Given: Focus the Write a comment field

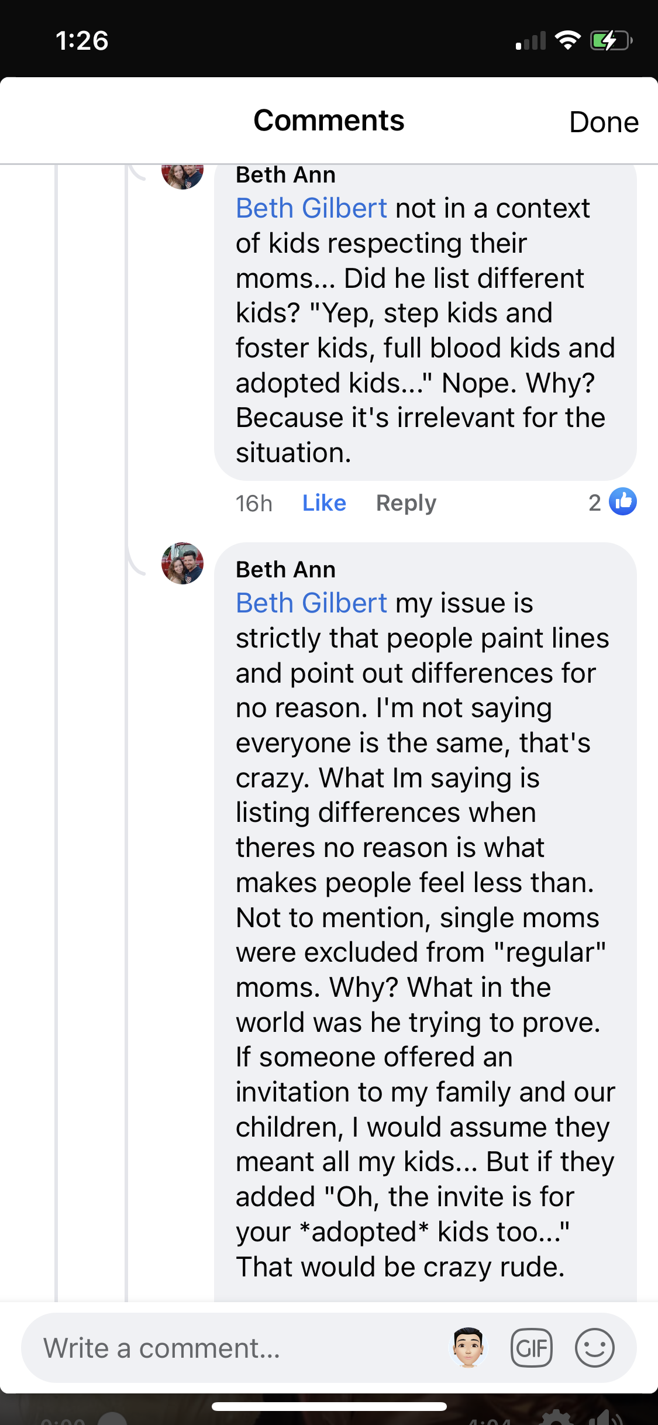Looking at the screenshot, I should click(234, 1348).
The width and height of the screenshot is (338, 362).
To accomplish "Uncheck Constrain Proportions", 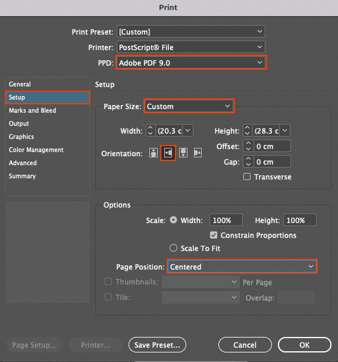I will click(214, 235).
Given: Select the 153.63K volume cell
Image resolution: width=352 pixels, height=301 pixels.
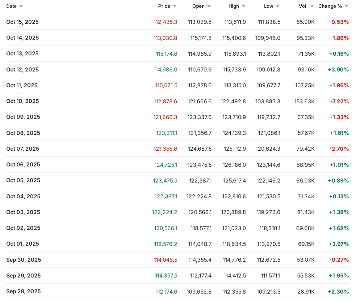Looking at the screenshot, I should 305,101.
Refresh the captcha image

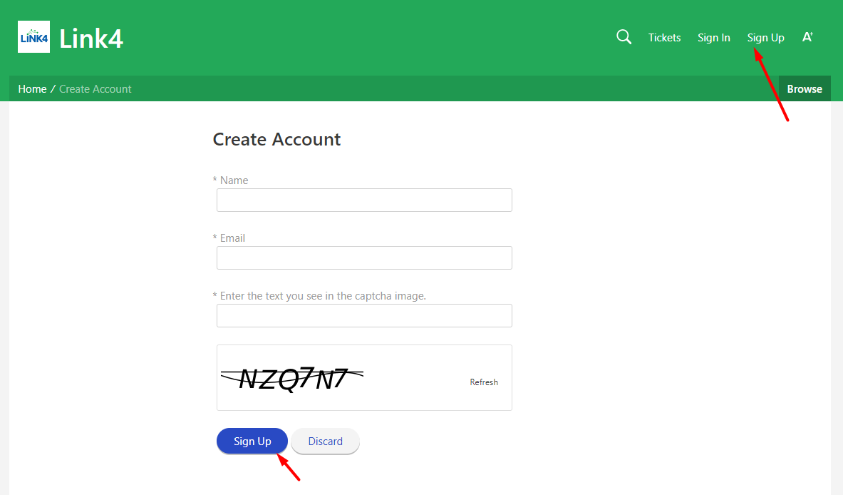[484, 382]
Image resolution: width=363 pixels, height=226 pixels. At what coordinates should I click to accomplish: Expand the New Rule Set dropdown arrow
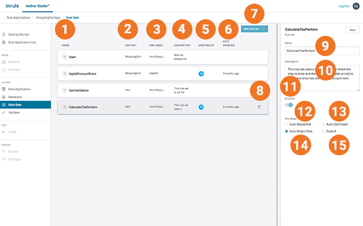(x=264, y=29)
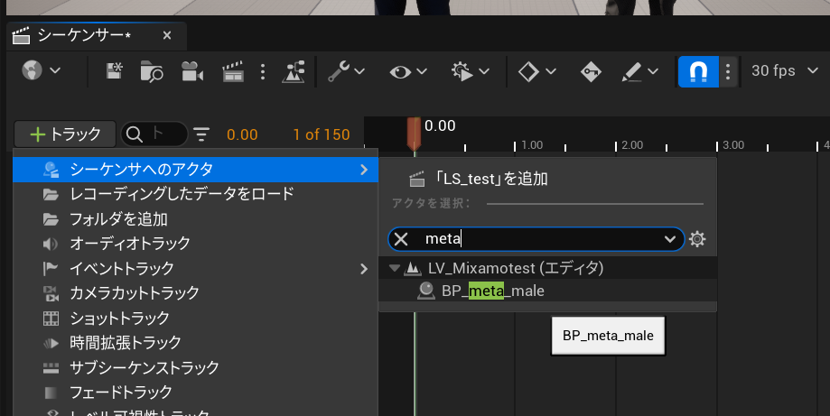The width and height of the screenshot is (830, 416).
Task: Clear the 'meta' search text with X
Action: coord(402,239)
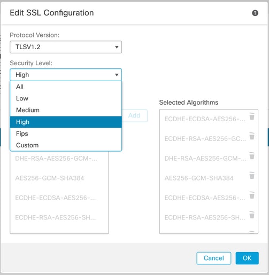Trash the selected DHE-RSA-AES256-GCM algorithm
Screen dimensions: 269x275
point(252,156)
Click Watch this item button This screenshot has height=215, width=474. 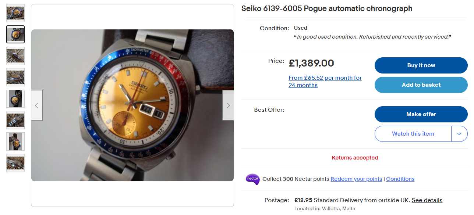click(x=413, y=134)
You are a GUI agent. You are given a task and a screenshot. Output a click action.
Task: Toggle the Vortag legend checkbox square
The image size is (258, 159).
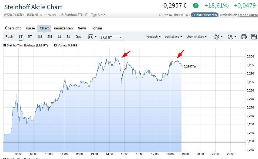(x=56, y=46)
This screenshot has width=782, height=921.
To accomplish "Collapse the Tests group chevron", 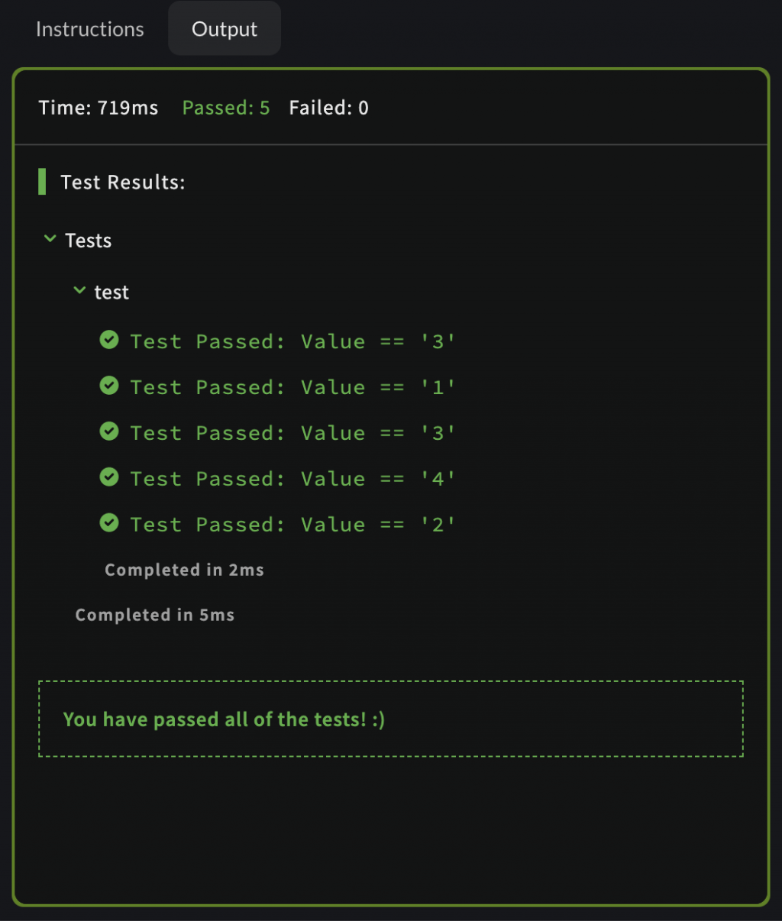I will 50,239.
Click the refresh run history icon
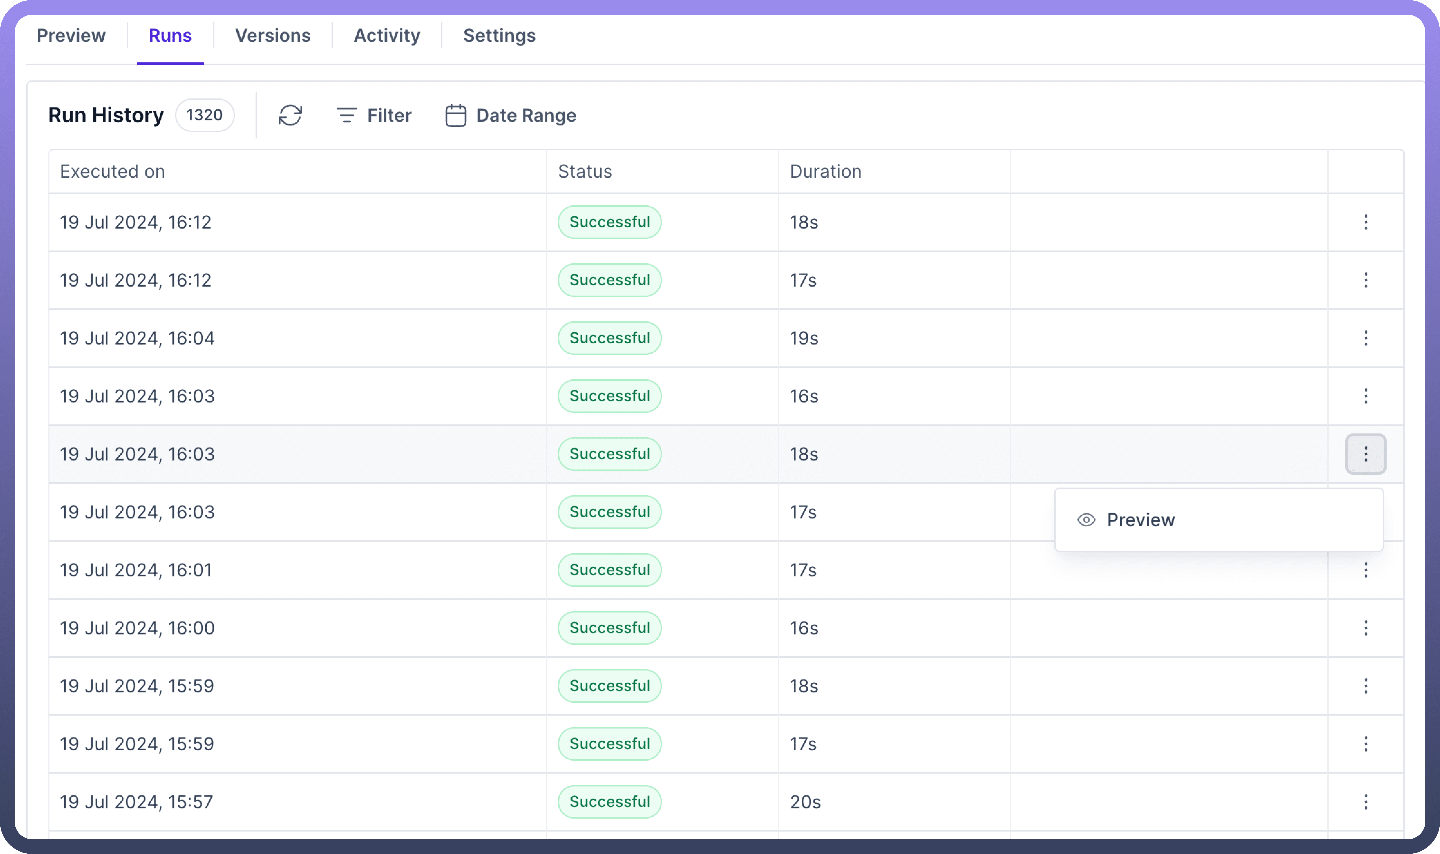Viewport: 1440px width, 854px height. pos(290,115)
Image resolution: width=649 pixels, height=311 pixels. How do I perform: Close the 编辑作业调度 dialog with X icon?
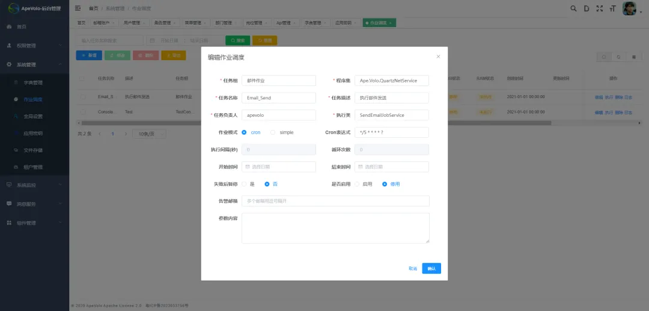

----

Copy the items from the line with "Click the refresh run history icon" through the end of the items, substituting "reload" for "refresh" and changing nothing else. Omit the pictures.

Click the reload run history icon
Viewport: 1440px width, 854px height. pos(290,115)
Image resolution: width=649 pixels, height=311 pixels. How do I perform: Close the 编辑作业调度 dialog with X icon?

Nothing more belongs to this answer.